Celebrating wine (or celebrating with wine!) is a great part of the French “Art de vivre“.
In Bordeaux: the “Ban des vendanges” in Saint-Emilion. The Ban represents the administrative authorization to harvest. It means that the harvests can begin on the date set. Organized by the Jurade de Saint-Emilion in traditional costumes, it is an opportunity to go back in time and to immerse into the tradition of the ancestors in a spirit of conviviality. Perhaps you will be honored as well?

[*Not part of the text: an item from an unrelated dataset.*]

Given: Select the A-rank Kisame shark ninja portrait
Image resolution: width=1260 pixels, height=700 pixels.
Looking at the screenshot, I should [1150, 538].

In Burgundy: the legendary “Paulée de Meursault” celebrates the end of the harvests with a dinner where 800 guests are seated at the Château de Meursault. It is the last part of the “three glorious”, these three Burgundian events which aim to end the season with panache and conviviality. The two others being a dinner at the Clos de Vougeot with the Confrérie des Chevaliers des Tastevins, and the famous Hospices de Beaune auctions.
Beware these events are extremely popular!
In the world
What if you went dancing in the traditional “lagares” in Portugal? These large granite vats that look like basins, were and still are for some people used to tread/crush the grapes, and thus start the fermentation process to produce Porto. Beware however, this activity is very physical!
In the United States, there are many great festivals that bring together the different wineries, such as in the Paso Robles region, during the “Harvest Wine Weekend“, or in the beautiful region of Sonoma, where the “World Championship Grape Stompers” are held, a world championship where the grapes must be crushed as quickly as possible!
To sum up the grape harvests
The harvests represent a key moment in the life of a winery and for the regions that produce wine. It is the occasion to celebrate many festivities that represent for many an opportunity to bond over a common experience. For just as it is necessary to ensure the oxygenation of the wine, it is also necessary to ensure that the mind breathes. Just like wine, we become more open!